### EXERCISE MATERIAL

○ ○ ○ ○

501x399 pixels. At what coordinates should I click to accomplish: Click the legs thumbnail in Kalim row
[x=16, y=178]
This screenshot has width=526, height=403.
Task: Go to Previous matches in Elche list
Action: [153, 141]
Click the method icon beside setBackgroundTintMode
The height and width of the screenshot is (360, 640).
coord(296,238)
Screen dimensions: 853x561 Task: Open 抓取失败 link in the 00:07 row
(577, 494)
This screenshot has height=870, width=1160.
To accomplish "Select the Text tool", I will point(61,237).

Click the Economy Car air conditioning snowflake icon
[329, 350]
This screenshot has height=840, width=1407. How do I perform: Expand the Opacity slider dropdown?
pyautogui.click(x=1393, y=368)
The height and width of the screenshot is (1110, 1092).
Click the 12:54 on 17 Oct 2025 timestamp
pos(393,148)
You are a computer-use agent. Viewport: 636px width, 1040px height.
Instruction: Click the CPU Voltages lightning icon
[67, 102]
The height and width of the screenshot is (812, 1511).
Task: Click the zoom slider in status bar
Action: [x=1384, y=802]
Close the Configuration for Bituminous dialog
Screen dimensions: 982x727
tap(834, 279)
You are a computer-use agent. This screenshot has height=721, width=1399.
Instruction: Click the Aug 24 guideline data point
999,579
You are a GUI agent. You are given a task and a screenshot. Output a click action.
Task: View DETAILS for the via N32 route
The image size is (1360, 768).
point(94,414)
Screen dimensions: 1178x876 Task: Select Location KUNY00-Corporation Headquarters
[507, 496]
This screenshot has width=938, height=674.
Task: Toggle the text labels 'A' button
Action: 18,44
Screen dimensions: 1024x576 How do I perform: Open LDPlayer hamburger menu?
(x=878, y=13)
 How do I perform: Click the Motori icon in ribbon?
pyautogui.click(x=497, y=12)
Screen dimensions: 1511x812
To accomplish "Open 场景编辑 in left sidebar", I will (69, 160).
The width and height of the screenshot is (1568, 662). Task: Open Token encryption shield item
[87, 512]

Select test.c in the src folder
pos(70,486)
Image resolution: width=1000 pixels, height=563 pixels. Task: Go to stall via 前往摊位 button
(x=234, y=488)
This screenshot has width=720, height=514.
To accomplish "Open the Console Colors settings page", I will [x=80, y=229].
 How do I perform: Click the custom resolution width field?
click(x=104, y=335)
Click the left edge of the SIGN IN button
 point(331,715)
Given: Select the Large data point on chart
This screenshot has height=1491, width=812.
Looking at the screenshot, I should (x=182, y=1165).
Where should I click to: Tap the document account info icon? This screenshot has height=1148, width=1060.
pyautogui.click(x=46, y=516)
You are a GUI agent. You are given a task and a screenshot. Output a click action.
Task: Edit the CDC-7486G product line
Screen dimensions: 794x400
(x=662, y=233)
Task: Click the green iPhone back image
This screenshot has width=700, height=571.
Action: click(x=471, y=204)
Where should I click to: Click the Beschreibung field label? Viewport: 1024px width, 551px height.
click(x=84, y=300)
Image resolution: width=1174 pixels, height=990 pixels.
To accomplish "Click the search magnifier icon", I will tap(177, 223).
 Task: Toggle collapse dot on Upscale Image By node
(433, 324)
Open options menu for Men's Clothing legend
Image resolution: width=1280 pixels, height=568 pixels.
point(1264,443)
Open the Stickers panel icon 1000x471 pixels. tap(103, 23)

○ ○ ○ ○

### EXERCISE PROMPT
Every line of the listing that includes the word "computer" forms the answer.

### EXERCISE OUTPUT
You are a computer-use agent. Viewport: 636px width, 1040px height.
You are a computer-use agent. This screenshot has height=721, width=1399.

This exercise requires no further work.